*** Begin section ***
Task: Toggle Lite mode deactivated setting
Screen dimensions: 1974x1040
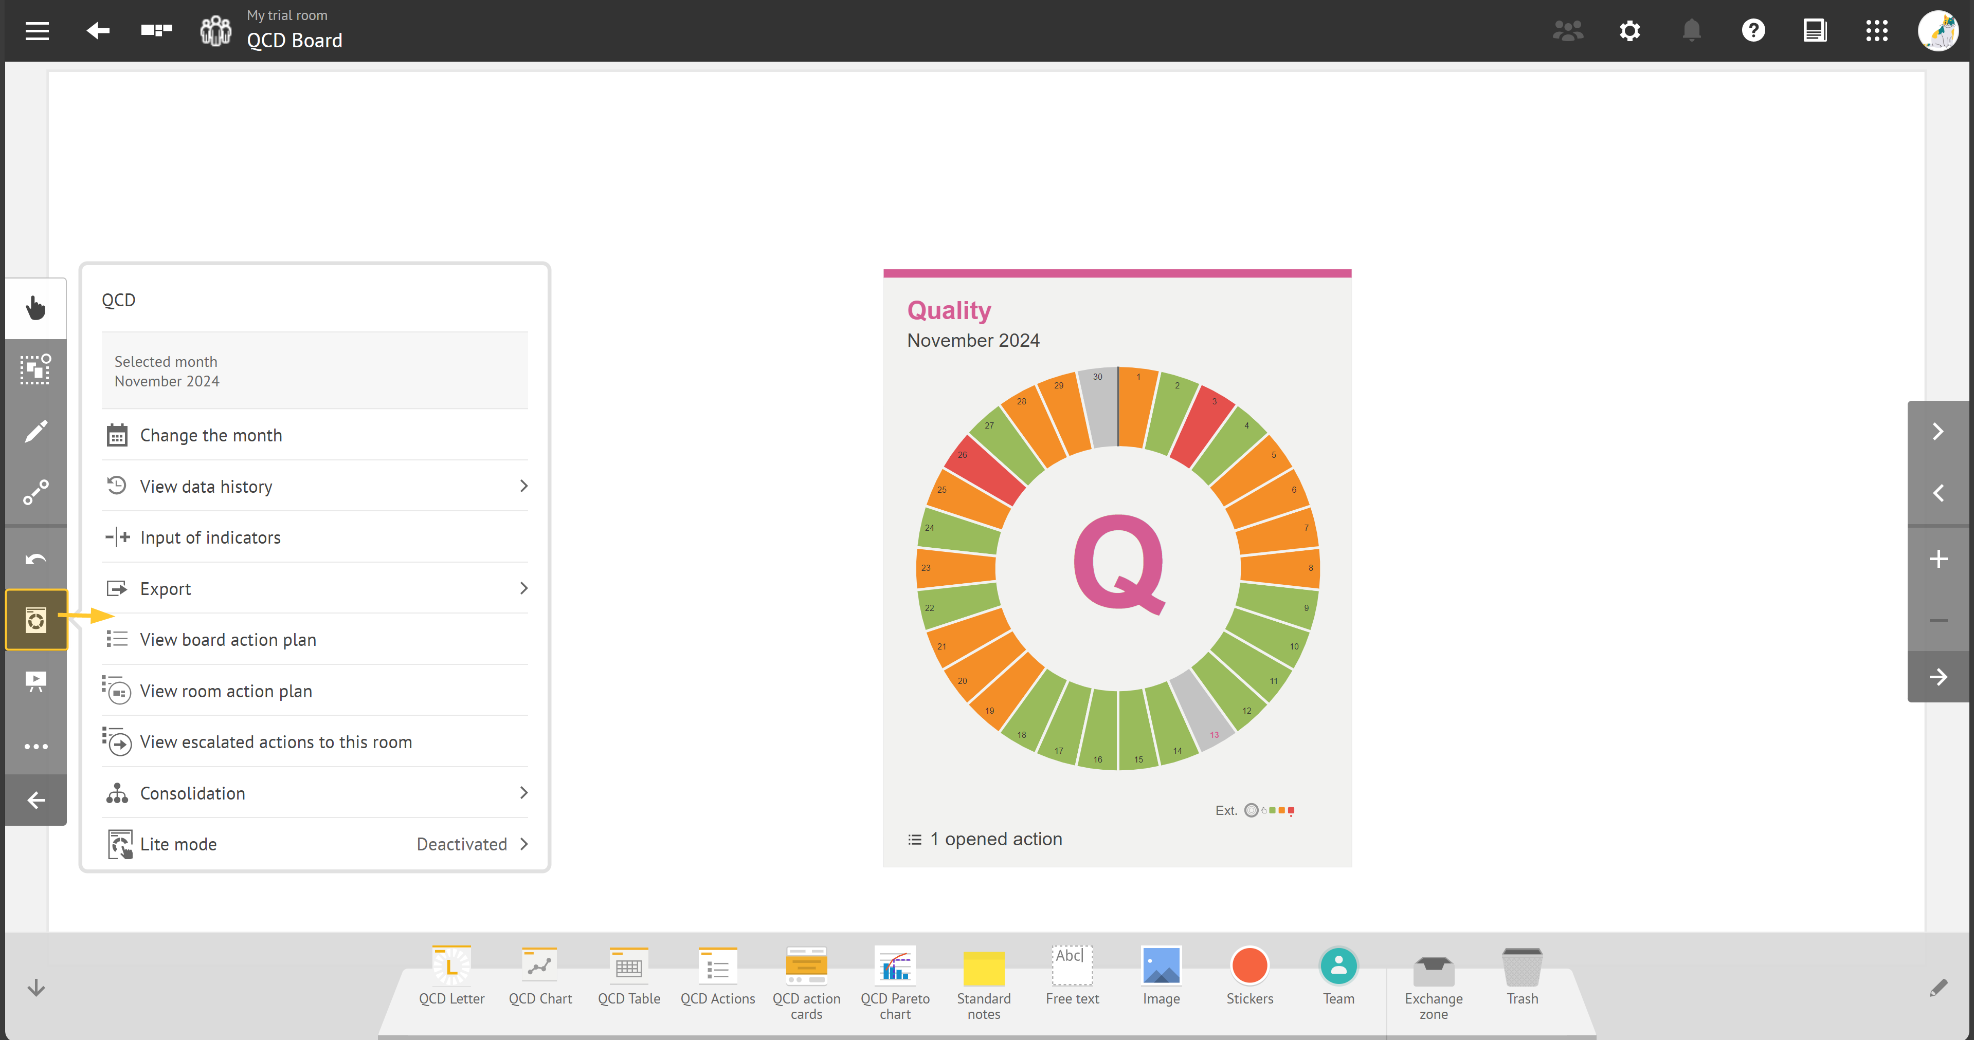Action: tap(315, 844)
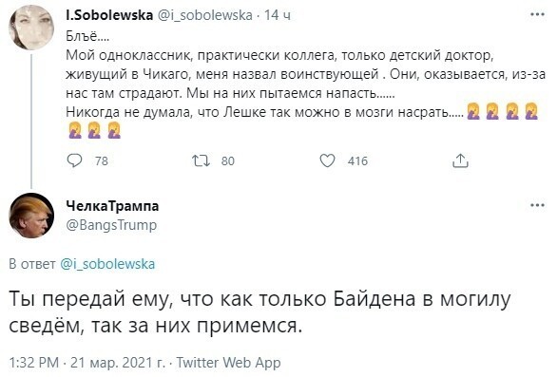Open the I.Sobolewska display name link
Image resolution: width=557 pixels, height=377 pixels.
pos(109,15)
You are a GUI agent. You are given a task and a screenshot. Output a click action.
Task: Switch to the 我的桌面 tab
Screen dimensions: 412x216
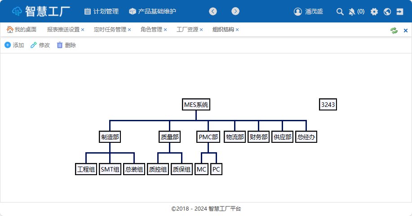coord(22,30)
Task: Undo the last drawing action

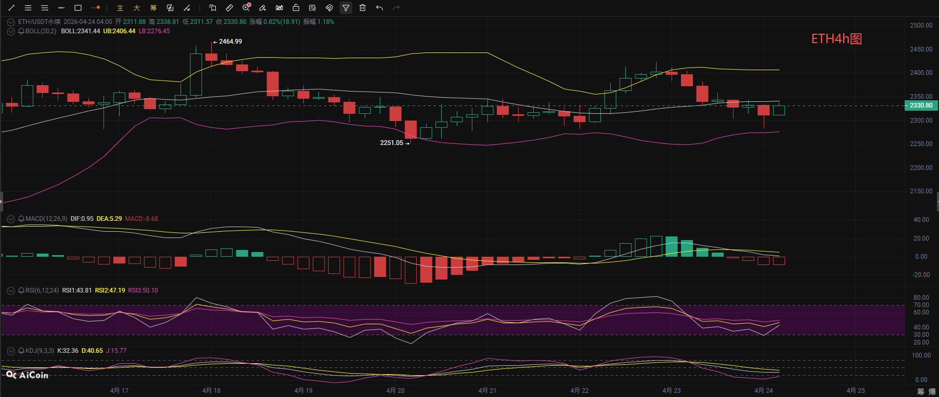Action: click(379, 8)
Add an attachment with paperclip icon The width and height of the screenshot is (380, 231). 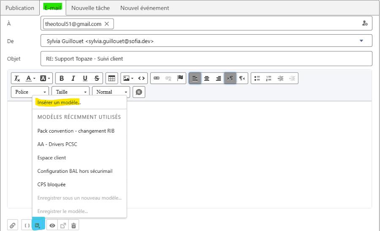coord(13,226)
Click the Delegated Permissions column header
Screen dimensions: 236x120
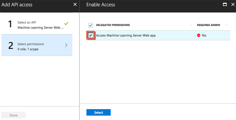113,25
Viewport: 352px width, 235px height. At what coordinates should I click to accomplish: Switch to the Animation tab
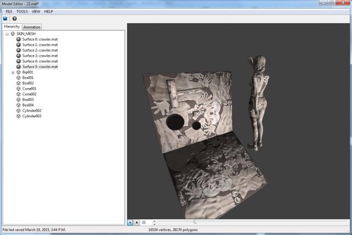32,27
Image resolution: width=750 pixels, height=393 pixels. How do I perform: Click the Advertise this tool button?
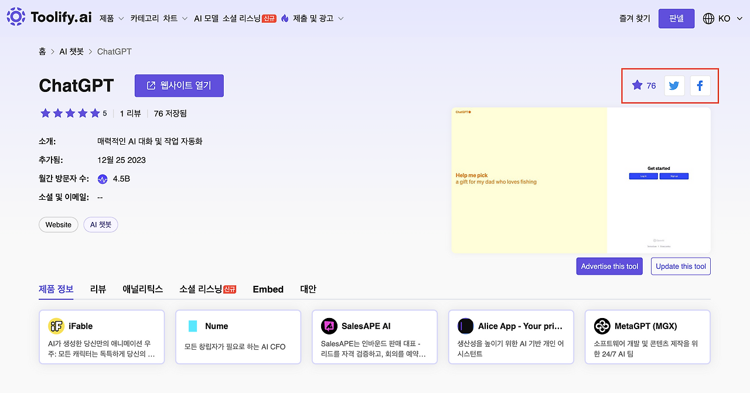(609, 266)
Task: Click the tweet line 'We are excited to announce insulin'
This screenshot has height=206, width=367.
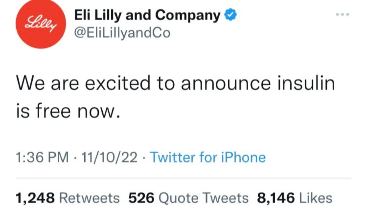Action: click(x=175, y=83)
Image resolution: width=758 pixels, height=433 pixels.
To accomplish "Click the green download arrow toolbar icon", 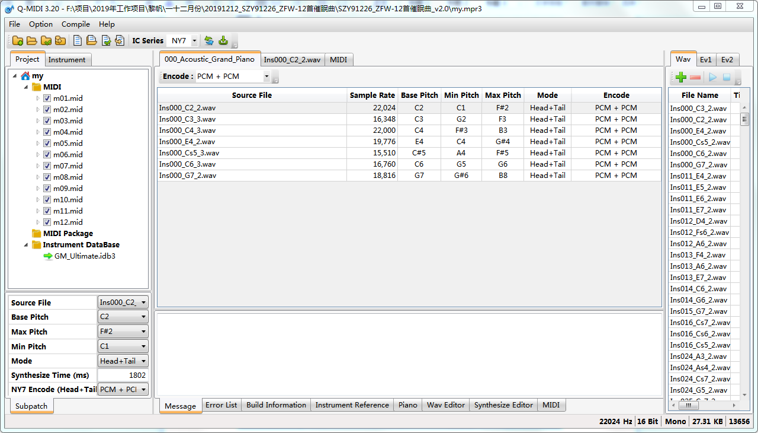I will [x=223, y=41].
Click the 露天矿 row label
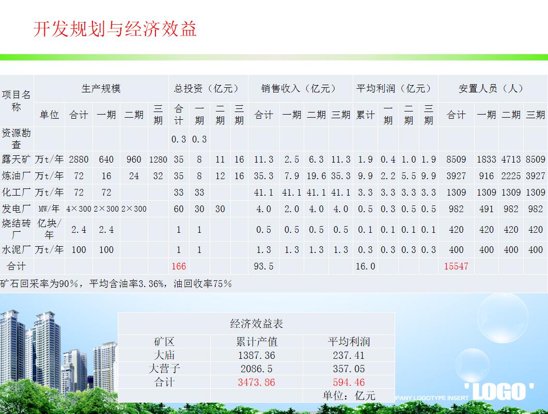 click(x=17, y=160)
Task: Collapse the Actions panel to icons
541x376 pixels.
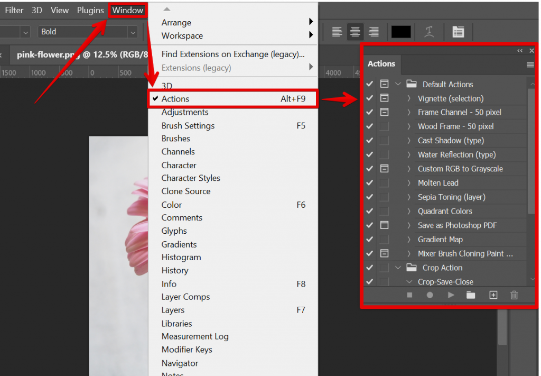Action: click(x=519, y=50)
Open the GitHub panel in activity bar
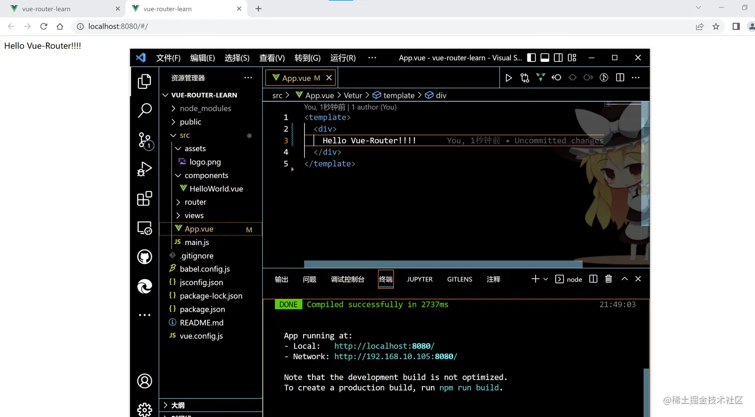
*** End section ***
### EXERCISE GOAL
Pull every line containing "panel" out of the records.

### REPLY
Task: Collapse the Actions panel to icons
Open the GitHub panel in activity bar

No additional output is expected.